### What to produce
Repeat the lines from the one containing "Image resolution: width=600" through the one containing "Open the Rec.", word for word.

::: Entries provided :::

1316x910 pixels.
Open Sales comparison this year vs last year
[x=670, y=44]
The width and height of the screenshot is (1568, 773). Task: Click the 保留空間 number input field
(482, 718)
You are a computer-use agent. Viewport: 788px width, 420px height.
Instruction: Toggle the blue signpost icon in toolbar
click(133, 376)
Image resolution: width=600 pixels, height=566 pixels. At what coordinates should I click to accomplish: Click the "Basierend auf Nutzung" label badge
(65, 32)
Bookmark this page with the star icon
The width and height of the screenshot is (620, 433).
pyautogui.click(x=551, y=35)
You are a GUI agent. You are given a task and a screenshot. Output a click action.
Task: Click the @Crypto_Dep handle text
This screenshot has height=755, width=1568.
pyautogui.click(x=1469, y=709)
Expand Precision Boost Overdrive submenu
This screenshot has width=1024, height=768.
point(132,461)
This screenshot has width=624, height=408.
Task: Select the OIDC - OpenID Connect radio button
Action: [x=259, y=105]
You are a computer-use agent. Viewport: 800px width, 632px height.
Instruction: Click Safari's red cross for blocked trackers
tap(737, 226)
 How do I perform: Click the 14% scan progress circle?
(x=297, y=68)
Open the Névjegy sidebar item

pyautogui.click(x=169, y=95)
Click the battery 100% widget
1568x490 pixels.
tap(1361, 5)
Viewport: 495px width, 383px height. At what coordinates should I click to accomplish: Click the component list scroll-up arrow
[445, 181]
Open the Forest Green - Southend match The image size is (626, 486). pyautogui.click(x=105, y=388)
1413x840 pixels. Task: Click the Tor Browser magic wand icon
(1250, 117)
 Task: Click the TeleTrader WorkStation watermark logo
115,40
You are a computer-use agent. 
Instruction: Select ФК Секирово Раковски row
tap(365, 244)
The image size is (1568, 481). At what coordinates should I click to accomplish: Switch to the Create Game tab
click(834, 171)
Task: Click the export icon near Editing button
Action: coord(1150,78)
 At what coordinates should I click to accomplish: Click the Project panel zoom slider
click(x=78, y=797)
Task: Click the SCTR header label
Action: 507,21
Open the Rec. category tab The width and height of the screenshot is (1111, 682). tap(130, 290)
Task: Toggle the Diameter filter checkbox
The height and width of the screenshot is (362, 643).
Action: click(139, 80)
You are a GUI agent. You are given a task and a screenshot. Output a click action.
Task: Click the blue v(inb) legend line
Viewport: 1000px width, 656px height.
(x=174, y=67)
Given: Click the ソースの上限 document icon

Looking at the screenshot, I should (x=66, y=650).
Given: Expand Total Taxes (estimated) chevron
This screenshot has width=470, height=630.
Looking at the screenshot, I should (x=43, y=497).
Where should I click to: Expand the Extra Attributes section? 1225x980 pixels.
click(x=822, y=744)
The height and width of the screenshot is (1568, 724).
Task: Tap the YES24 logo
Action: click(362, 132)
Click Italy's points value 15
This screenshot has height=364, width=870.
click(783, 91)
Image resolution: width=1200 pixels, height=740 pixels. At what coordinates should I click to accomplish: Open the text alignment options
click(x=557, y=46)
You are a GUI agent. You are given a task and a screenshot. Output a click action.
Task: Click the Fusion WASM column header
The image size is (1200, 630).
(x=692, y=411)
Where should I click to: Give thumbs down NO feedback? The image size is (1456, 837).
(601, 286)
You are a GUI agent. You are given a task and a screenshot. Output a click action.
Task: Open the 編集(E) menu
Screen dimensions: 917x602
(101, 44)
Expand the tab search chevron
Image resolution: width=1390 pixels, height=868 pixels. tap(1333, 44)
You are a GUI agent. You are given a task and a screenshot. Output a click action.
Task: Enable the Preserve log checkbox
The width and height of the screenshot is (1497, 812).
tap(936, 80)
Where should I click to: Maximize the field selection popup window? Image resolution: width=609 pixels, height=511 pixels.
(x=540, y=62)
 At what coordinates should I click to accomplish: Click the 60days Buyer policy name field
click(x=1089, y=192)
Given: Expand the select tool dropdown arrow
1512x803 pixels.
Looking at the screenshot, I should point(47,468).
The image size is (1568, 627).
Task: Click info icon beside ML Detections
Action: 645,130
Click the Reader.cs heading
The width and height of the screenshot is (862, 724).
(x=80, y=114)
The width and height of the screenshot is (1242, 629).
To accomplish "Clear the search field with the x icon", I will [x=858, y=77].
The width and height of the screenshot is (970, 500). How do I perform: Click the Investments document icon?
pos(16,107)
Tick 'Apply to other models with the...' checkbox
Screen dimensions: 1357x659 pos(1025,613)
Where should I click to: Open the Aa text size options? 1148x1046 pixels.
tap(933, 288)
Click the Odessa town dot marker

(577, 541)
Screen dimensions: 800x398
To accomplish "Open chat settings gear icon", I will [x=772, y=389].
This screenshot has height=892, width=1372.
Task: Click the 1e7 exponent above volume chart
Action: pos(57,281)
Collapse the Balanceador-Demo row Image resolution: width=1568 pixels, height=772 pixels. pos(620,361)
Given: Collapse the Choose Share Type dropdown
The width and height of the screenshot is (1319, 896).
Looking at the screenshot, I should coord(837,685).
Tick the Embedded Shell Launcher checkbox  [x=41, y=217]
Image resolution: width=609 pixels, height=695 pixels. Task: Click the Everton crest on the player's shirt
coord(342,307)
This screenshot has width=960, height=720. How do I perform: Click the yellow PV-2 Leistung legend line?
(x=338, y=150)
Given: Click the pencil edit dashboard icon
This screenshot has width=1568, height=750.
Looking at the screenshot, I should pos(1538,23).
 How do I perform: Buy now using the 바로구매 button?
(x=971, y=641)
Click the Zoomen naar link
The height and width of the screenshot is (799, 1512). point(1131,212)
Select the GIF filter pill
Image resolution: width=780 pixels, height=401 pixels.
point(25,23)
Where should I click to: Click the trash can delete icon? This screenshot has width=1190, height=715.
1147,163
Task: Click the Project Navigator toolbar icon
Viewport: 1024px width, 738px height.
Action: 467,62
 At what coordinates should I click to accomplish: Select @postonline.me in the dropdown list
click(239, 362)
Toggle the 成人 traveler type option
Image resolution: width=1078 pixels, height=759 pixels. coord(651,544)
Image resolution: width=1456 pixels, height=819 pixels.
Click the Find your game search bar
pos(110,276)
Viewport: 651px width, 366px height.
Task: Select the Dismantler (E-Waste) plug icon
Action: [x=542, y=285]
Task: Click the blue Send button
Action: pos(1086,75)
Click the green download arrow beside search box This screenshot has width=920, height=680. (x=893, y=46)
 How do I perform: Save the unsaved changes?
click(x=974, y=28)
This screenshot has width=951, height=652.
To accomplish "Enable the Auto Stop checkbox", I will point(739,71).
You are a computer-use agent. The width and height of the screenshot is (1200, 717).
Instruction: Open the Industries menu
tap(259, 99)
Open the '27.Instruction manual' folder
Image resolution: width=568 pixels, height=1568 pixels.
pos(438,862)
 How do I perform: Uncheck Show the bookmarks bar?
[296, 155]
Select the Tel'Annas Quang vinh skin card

:::

### Exercise answer
Image resolution: width=600 pixels, height=566 pixels. At what coordinates should I click to accomplish: Click the "Basierend auf Nutzung" label badge
(65, 32)
Bookmark this page with the star icon
The width and height of the screenshot is (620, 433).
pyautogui.click(x=551, y=35)
You are a GUI agent. You are given a task and a screenshot. Output a click action.
Task: Click the @Crypto_Dep handle text
This screenshot has height=755, width=1568.
pyautogui.click(x=1469, y=709)
Expand Precision Boost Overdrive submenu
This screenshot has width=1024, height=768.
point(132,461)
This screenshot has width=624, height=408.
Task: Select the OIDC - OpenID Connect radio button
Action: [x=259, y=105]
You are a computer-use agent. Viewport: 800px width, 632px height.
Instruction: Click Safari's red cross for blocked trackers
tap(737, 226)
 How do I perform: Click the 14% scan progress circle?
(x=297, y=68)
Open the Névjegy sidebar item

pyautogui.click(x=169, y=95)
Click the battery 100% widget
1568x490 pixels.
tap(1361, 5)
Viewport: 495px width, 383px height. At what coordinates should I click to accomplish: Click the component list scroll-up arrow
[445, 181]
Open the Forest Green - Southend match The image size is (626, 486). pyautogui.click(x=105, y=388)
1413x840 pixels. Task: Click the Tor Browser magic wand icon
(1250, 117)
 Task: Click the TeleTrader WorkStation watermark logo
115,40
You are a computer-use agent. 
Instruction: Select ФК Секирово Раковски row
tap(365, 244)
The image size is (1568, 481). At what coordinates should I click to accomplish: Switch to the Create Game tab
click(834, 171)
Task: Click the export icon near Editing button
Action: coord(1150,78)
 At what coordinates should I click to accomplish: Click the Project panel zoom slider
click(x=78, y=797)
Task: Click the SCTR header label
Action: 507,21
Open the Rec. category tab The width and height of the screenshot is (1111, 682). tap(130, 290)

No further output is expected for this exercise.